Stralcio cartelle tasse, a Rimini la norma del Governo cancella debiti per 1892 euro
L'assessore Magrini: 'Norma che offende i cittadini che pagano e continuano a pagare le tasse'
L'assessore del comune di Rimini Juri Magrini esprime, a nome dell'amministrazione comunale, la contrarietà allo stralcio dei debiti fino al 1000 euro, affidati all’Agenzia nazionale della riscossione, per il periodo compreso tra i 1 gennaio 2000 e il 31 dicembre 2015. Il provvedimento, varato dal Governo Meloni nell'ultima legge di bilancio, annulla sia le sanzioni sia gli interessi: "Una misura che va nella direzione di un'assoluzione plenaria che offende i cittadini che, pur nelle difficoltà, hanno pagato e continuano a pagare le tasse", accusa Magrini. Il messaggio che passa, aggiunge, "è sbagliato, perché contrario ai principi di equità fiscale e legalità che sono i pilastri della tenuta sociale".

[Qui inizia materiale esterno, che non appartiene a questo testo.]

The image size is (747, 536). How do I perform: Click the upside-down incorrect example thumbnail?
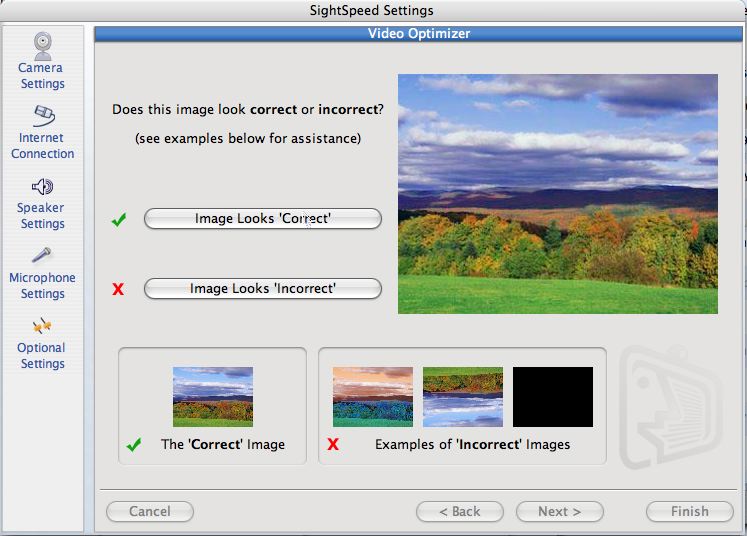pos(463,397)
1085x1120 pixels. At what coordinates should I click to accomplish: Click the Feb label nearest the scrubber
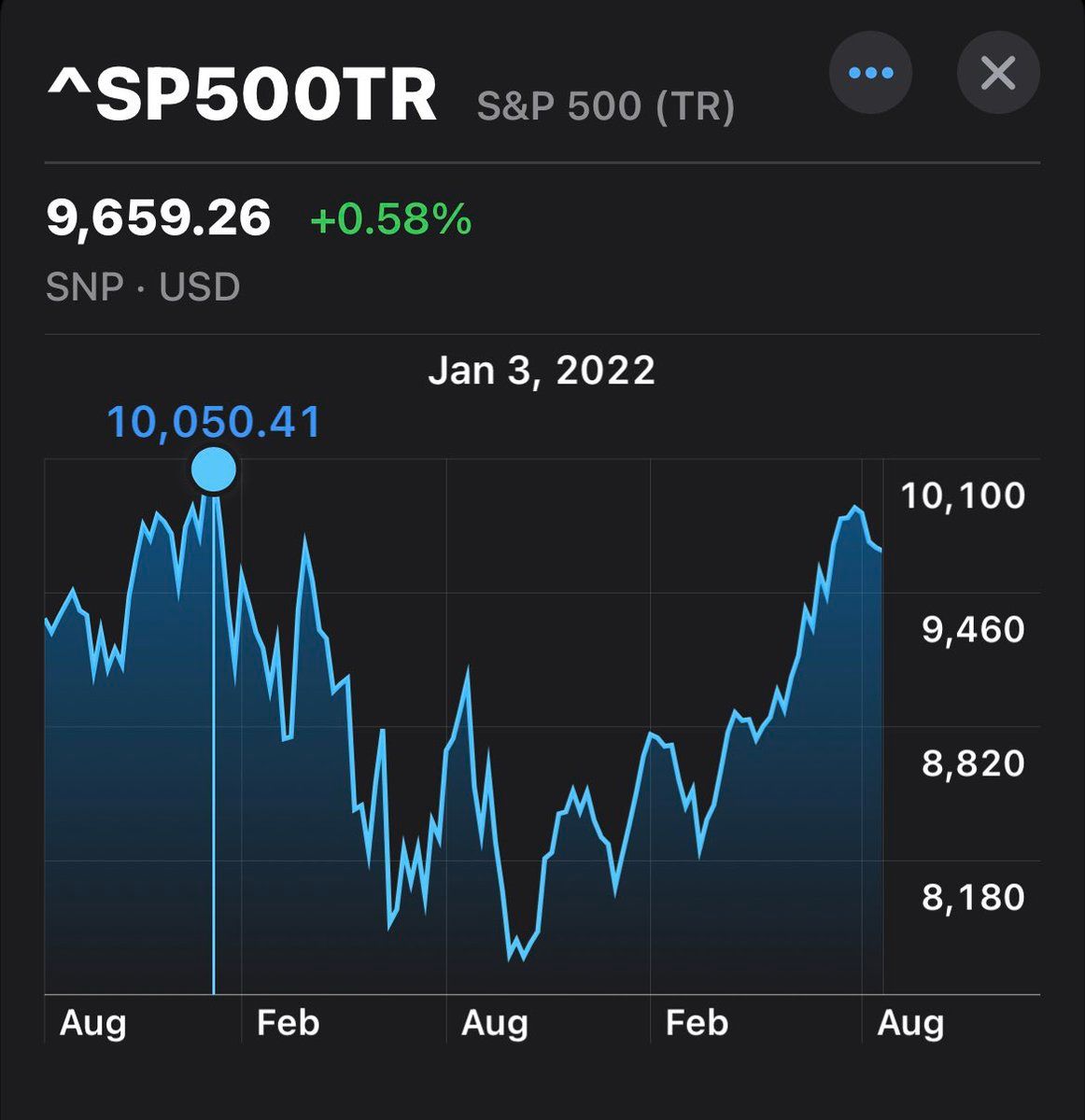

Per Magrini, la misura, motivata anche dalla necessità di ripulire le banche dati degli enti, è inoltre tardiva: nel Comune di Rimini già dal 2006 il servizio di riscossione è stato affidato dal consiglio comunale al concessionario privato locale (Sorit). "In considerazione del passaggio a Sorit, già da anni gli uffici del Comune hanno così proceduto alla scrematura della base dati".
Nel Comune di Rimini il provvedimento varato dal governo ha valenza per sei anni e riguarderà 41 posizioni, per un ammontare di 1892 euro.